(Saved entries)
# # # # #

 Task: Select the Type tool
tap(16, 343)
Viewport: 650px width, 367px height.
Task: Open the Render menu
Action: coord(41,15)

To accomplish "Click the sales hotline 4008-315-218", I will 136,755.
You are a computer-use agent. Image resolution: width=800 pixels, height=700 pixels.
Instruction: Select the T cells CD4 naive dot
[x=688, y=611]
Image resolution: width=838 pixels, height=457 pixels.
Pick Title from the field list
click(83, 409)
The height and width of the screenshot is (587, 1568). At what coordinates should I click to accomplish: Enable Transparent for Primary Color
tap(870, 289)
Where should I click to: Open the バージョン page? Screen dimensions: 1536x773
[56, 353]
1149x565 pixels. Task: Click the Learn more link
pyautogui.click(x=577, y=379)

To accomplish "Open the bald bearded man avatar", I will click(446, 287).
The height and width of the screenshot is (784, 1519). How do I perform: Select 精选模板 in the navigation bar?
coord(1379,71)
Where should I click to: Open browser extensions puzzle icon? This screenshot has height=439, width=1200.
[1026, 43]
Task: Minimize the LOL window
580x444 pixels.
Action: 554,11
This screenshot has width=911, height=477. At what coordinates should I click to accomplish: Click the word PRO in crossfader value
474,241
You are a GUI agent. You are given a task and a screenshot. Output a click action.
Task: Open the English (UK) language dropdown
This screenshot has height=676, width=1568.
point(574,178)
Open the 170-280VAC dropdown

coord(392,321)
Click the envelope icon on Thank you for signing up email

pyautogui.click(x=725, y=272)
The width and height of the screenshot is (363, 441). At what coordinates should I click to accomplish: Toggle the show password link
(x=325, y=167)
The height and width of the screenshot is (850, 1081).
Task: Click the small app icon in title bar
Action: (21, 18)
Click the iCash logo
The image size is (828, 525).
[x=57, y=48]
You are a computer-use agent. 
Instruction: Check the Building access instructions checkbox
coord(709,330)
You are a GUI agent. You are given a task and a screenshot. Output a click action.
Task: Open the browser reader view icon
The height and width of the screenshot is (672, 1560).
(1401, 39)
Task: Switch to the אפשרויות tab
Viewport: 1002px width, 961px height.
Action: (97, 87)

# # # # #

● **Exercise goal**
Set the entries above down again, each one exactly as written.

● **Answer to this task**
 Task: Select the Type tool
tap(16, 343)
Viewport: 650px width, 367px height.
Task: Open the Render menu
Action: coord(41,15)

To accomplish "Click the sales hotline 4008-315-218", I will 136,755.
You are a computer-use agent. Image resolution: width=800 pixels, height=700 pixels.
Instruction: Select the T cells CD4 naive dot
[x=688, y=611]
Image resolution: width=838 pixels, height=457 pixels.
Pick Title from the field list
click(83, 409)
The height and width of the screenshot is (587, 1568). At what coordinates should I click to accomplish: Enable Transparent for Primary Color
tap(870, 289)
Where should I click to: Open the バージョン page? Screen dimensions: 1536x773
[56, 353]
1149x565 pixels. Task: Click the Learn more link
pyautogui.click(x=577, y=379)

To accomplish "Open the bald bearded man avatar", I will click(446, 287).
The height and width of the screenshot is (784, 1519). How do I perform: Select 精选模板 in the navigation bar?
coord(1379,71)
Where should I click to: Open browser extensions puzzle icon? This screenshot has height=439, width=1200.
[1026, 43]
Task: Minimize the LOL window
580x444 pixels.
Action: 554,11
This screenshot has width=911, height=477. At what coordinates should I click to accomplish: Click the word PRO in crossfader value
474,241
You are a GUI agent. You are given a task and a screenshot. Output a click action.
Task: Open the English (UK) language dropdown
This screenshot has height=676, width=1568.
point(574,178)
Open the 170-280VAC dropdown

coord(392,321)
Click the envelope icon on Thank you for signing up email

pyautogui.click(x=725, y=272)
The width and height of the screenshot is (363, 441). At what coordinates should I click to accomplish: Toggle the show password link
(x=325, y=167)
The height and width of the screenshot is (850, 1081).
Task: Click the small app icon in title bar
Action: (21, 18)
Click the iCash logo
The image size is (828, 525).
[x=57, y=48]
You are a computer-use agent. 
Instruction: Check the Building access instructions checkbox
coord(709,330)
You are a GUI agent. You are given a task and a screenshot. Output a click action.
Task: Open the browser reader view icon
The height and width of the screenshot is (672, 1560).
(1401, 39)
Task: Switch to the אפשרויות tab
Viewport: 1002px width, 961px height.
Action: (97, 87)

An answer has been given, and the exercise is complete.